National health policy and guidance from the DH and other central government departments emphasise the need for all services to monitor their performance, and a variety of outcomes frameworks and national-level indicators have been developed to support such activity. Throughout the cross-government mental health strategy, 'No health without mental health' (7) the importance attached to monitoring outcomes is a central theme. This is also reflected in the DHSSPS Service Framework for Mental Health and Wellbeing in Northern Ireland. (26)
Specifically in terms of young people in contact with mental health services, there are a number of assessment processes, planning systems and quality criteria that can be used to audit and evaluate service performance and staff practices. These include:
- the CAF and the Framework for the Assessment of Children in Need and their Families
- the CPA
- the 'You're welcome' quality criteria for young people friendly health services. (2)
- different assessment and planning approaches are used in Northern Ireland.
Things to consider
In developing audit and performance management processes to help improve the planning of care and support for young people in transition between or from mental health services, the learning from SCIE's research and the findings from the national CAMHS review (22) all provide valuable pointers.
- If they are not already in place, all services need to build and implement audit and review systems and routine monitoring indicators, and to provide training to staff in what data needs to be collected for monitoring purposes, in order to ensure that what is collected is robust and accurate. It is also important to consider service effectiveness, accessibility and acceptability.
- See the NHMDU SAT (gives principles for audit programme)
- The voice of young people, parents and carers must be fully factored into routine monitoring indicators. Third sector services often have expertise and the good practice literature about young people's participation and involvement in mental health services can help in the selection of suitable tools and approaches for seeking feedback from services users and encouraging their participation.
- Monitor young people's outcomes, including those who don't go to AMHS to capture whether needs and resources were matched and to evaluate all unmet need. The SCIE briefing shows that a major omission from transition protocols is ensuring continuity of care for young people not accepted by AMHS. There was little monitoring of outcomes for this group.
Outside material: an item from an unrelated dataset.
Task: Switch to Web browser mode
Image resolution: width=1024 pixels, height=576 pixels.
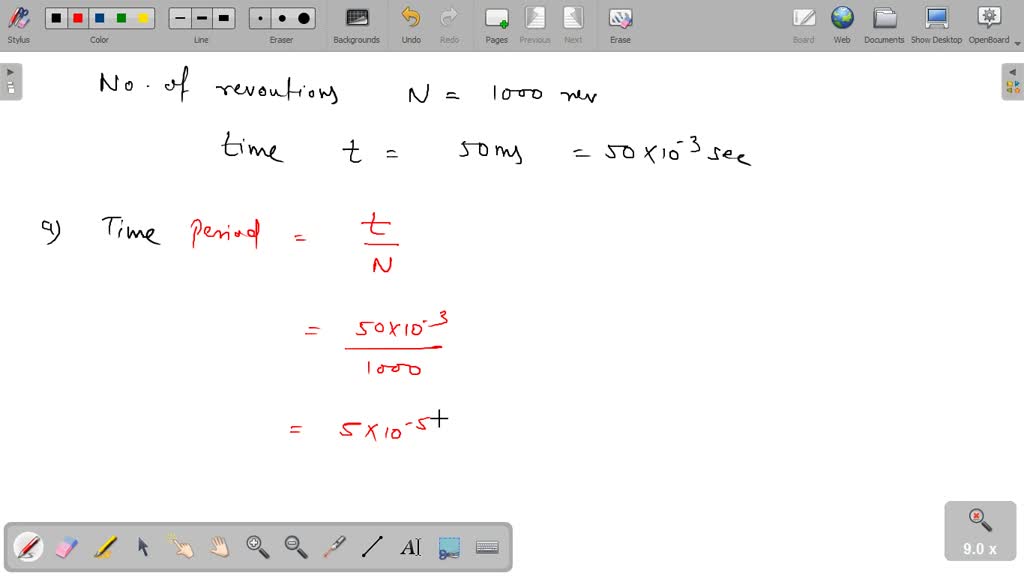Action: click(x=842, y=23)
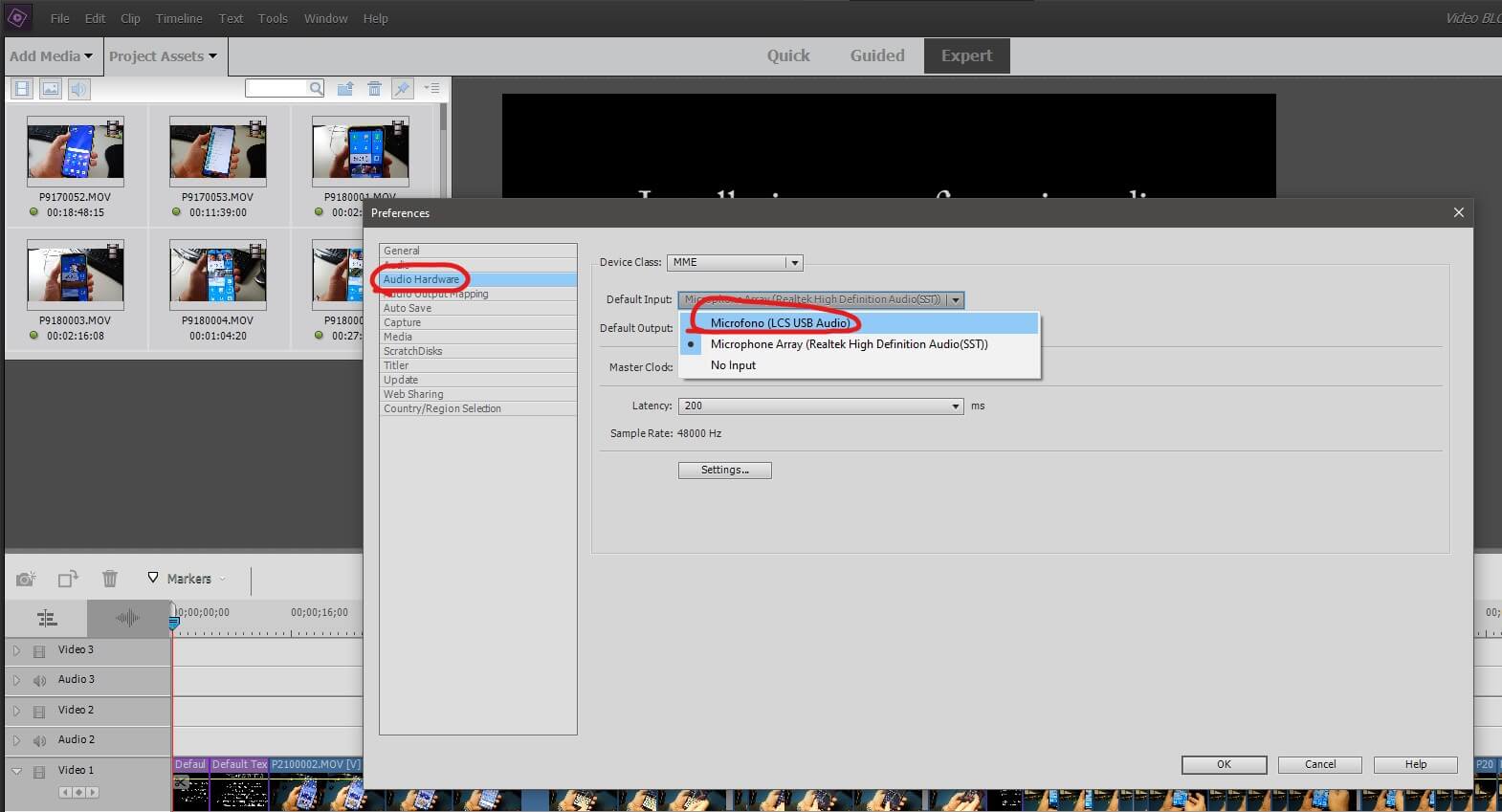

- See the NMHDU/NCSS self assessment tool (data systems adapted to produce specific transition reports, including monitoring outcomes for all YP with ongoing needs at point of transition)
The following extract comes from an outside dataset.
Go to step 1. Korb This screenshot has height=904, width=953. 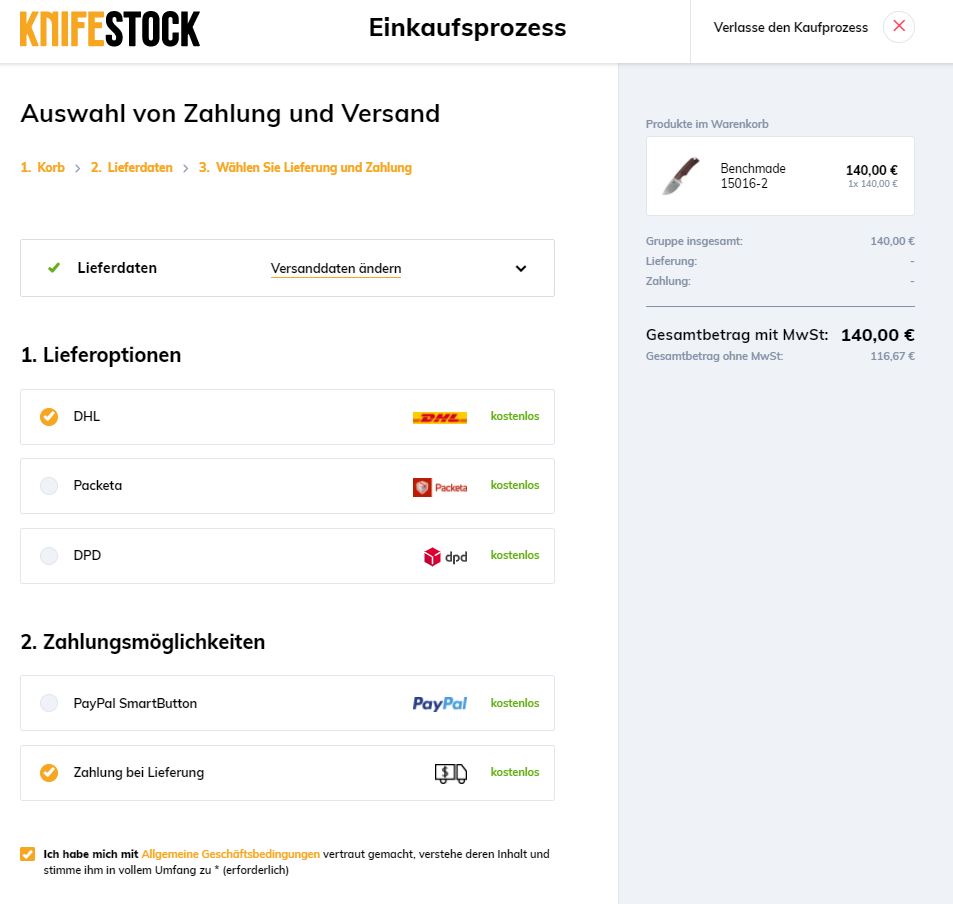click(x=43, y=168)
- Use national-level indicators or targets where relevant and/or feasible – for example, managers could use Commissioning for Quality and Innovation (CQUIN) targets as a way of improving the planning and monitoring of young people's transitions. In a number of CAMHS, successfully engaging young people in AMHS forms the basis of a target for receiving CQUIN money, with this being used to provide staff training about young people's transitions, to track such transitions and analyse care pathways. Such data is then used to inform planning and improve transition processes.
In monitoring or auditing staff practice or service performance, it is also recommended that data is collected that:
- records unmet needs, including any planning processes in place to try and rectify service gaps or limitations (e.g. commissioner forums, local transition boards)
- considers contingency and/or crisis arrangements for those young people who may fall outside local protocols or working arrangements (e.g. those lacking a diagnosis; young people with dual diagnosis/co-morbidity; and young people placed in inpatient or residential provision, including out-of-area provision).
- In Oxfordshire and Buckinghamshire an audit tool was used in all CAMHS teams to collect data on transitions practice with a sample of young people identified in January 2011 by clinical team managers as needing transfer. The results have been presented to teams and a clinical governance group. Following this, an action plan has been developed with the input of all stakeholders, which will be implemented in teams. A repeat audit will be carried out in due course.
- In Coventry CAMHS improving the transition of young people is the subject of a CQUIN target. The monies allocated through the CQUIN have funded extra administrative time to track all 16-year-olds open to the specialist team and to provide some dedicated time to analyse the data concerning the pathways of young people from CAMHS and to facilitate their participation. CQUIN money has also allowed the trust to develop a transition training strategy.